# what is electrical licence worth?



## stump (Dec 13, 2008)

I was just wondering how much it is worth for a company to use your electrical licence i am from south dakota and really cant come up with a number or any ideas any help would be great. it is more a manufacturing company all work is done in one area.


----------



## JumboJack (Aug 14, 2007)

bout treefidy...


----------



## Celtic (May 23, 2007)

What is the offer?


----------



## SLSTech (Sep 13, 2008)

What's your name & reputation worth to you? 
You might want to get a good lawyer to review your options & possible consequences


----------



## stump (Dec 13, 2008)

no offers yet but there will be and just didnt want to get sold short.


----------



## Celtic (May 23, 2007)

Who will be paying for insurance?


----------



## Sportbilly (Oct 4, 2006)

How badly do you want your name on someone else's work?


----------



## mickeyco (May 13, 2006)

$3.00






.


----------



## Celtic (May 23, 2007)

Sportbilly said:


> How badly do you want your name on someone else's work?


It may not necessarily be "his" name.
The OP may be the license holder, while the company [and their name] is the business permit holder.
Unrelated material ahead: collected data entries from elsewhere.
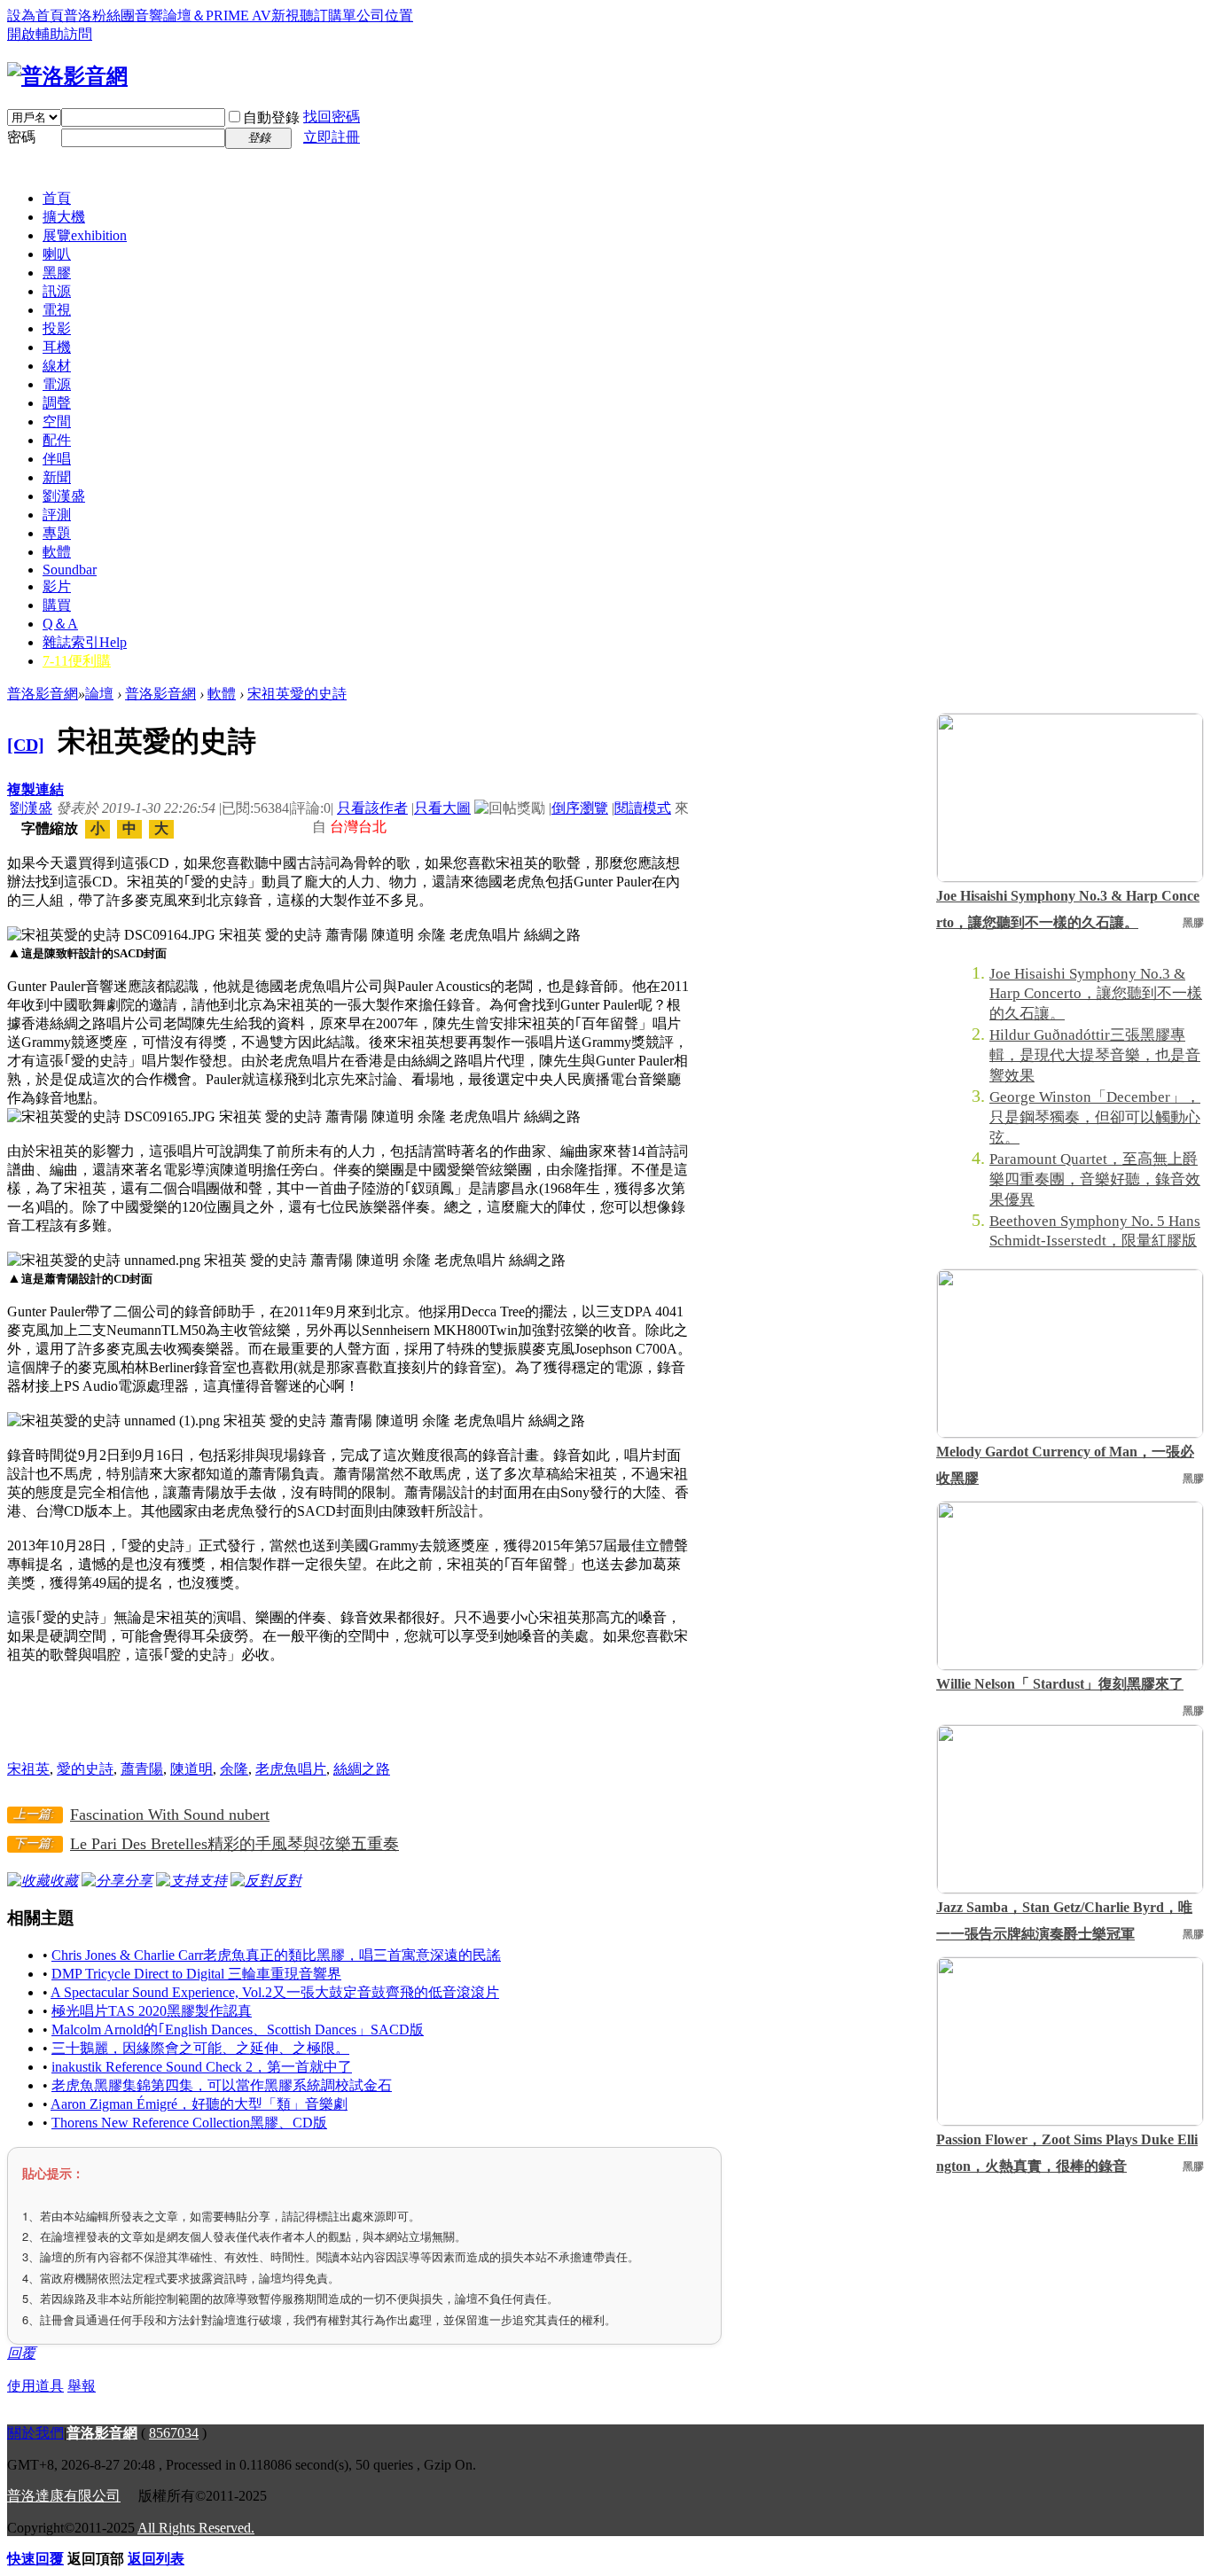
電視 (57, 309)
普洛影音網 (42, 693)
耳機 (57, 347)
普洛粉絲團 (99, 15)
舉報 (81, 2385)
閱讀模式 (642, 808)
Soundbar (70, 569)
Many of the larger corporate EC's operate exactly as described.


----------



## stump (Dec 13, 2008)

they will pay for insurance. it is pretty hard to put a price on something like this mabe best thing is to wait for offer next week and work from there.


----------



## rbsremodeling (Nov 12, 2007)

150K a year plus 30% of the profits if there any.


----------



## Celtic (May 23, 2007)

In a previous life, I worked for a railroad [RR].
The RR needed "someone" to be the license holder so they could continue doing what they do....repairs, maintenance, new construction of facilities.
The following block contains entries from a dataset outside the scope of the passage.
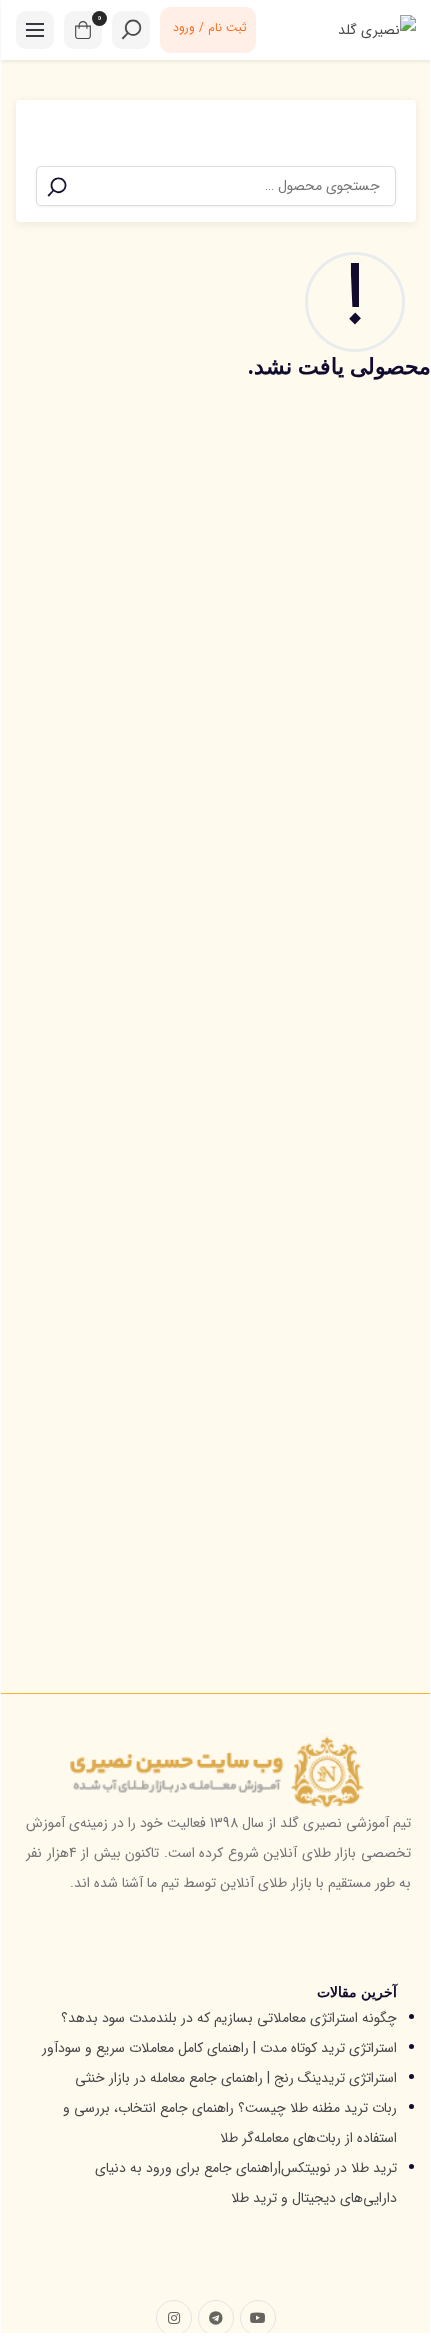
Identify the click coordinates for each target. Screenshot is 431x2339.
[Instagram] (174, 2318)
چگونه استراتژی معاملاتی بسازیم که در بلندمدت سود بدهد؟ (229, 2018)
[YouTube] (258, 2318)
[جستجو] (57, 187)
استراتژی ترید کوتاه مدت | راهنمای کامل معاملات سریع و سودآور (219, 2048)
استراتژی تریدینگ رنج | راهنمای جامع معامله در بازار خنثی (236, 2078)
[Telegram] (216, 2318)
Long story short....the offer was $50/yr...which coincided with what the annual fee was for the license. [Tri-annual license = $150 every 3 years]
Obviously, this number did not include:
- what it cost to get the license in the first place
- cost of Continuing Education
- monetary limits imposed on the license holder as his license was now "spoken for".
- etc

I laughed at them....but "someone" took the "bait".
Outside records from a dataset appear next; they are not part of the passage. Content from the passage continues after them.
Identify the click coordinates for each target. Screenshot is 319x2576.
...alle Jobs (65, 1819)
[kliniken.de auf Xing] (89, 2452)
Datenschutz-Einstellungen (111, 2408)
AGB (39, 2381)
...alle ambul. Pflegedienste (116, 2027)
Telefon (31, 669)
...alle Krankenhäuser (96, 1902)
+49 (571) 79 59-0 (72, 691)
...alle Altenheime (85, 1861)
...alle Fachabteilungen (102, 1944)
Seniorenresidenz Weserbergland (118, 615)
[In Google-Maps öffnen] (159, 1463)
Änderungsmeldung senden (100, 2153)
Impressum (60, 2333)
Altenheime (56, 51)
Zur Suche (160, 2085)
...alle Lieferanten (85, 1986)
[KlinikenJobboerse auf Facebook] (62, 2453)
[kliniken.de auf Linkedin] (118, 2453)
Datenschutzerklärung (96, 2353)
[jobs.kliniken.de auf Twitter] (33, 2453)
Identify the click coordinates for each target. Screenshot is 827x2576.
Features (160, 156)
Expect an extremely low-ball offer.


----------



## stump (Dec 13, 2008)

No word yet but i expect a low ball offer. i was thinking mabe a percent of profit or mabe so much per quarter of year. any way you look at it there is no standard of what i should be looking for so hopefully the offer is good but probably not??????????


----------



## jbfan (Apr 1, 2004)

stump said:


> I was just wondering how much it is worth for a company to use your electrical licence i am from south dakota and really cant come up with a number or any ideas any help would be great. it is more a manufacturing company all work is done in one area.


Here in GA it can cost your license. You must work for the company that the license is used for, and it can be used for one company only.


----------



## Bkessler (Oct 8, 2005)

Bkessler's Avatar

Join Date: Feb 2007
Posts: 641

View Bkessler's Photo Album My Photos

Default Another interisting craigslist
C10 Licensed Electrician needed for venture partnership (SoCal)

Reply to: [email protected] [?]
Date: 2008-12-13, 1:07PM PST


We need to partner up with a c10 licensed electrician within the greater Los Angeles Area, for sub-contracting work involving ONLY low-voltage fiber optic connection installations from pole to house. Our existing workers will handle all jobs; you will not need to perform any of this work.

No financial investment involved, no work involved except for occasional (optional) supervision of our workers on a random basis.

You must also provide allow us to be covered under your General Liability Insurance, Worker's Comp and your Bond.

In exchange, we will negotiate a flat-monthly fee for your help and partnership in this endeavor.

If interested, please contact Mario at 323-394-7666 for further details and to set up a meeting.





* Location: SoCal
* Compensation: minimum $2000.00 per month, higher depending on negotiations
* OK to highlight this job opening for persons with disabilities
* Principals only. Recruiters, please don't contact this job poster.
* Phone calls about this job are ok.
* Please do not contact job poster about other services, products or commercial interests.


PostingID: 956759836




Apparently 2000 a month unless your a good negotiator.


----------



## rjduke (Dec 20, 2008)

*Worst deal I have ever seen!!!!!!*



Bkessler said:


> Bkessler's Avatar
> 
> Join Date: Feb 2007
> Posts: 641
> ...


 Stay away from this deal. You cover the liability, all of the Work Comp. (which is based on payroll, your work comp bill could be over $2000 per month and you could end up with a ton of claims raising your insurance for the next 3-5 years) and they want you to cover them under YOUR Bond. Which means if they default on the job the bonding company comes in, does the job and then goes after you taking your home your business everything to pay for the job they had to finish. Bad Bad Bad deal.


----------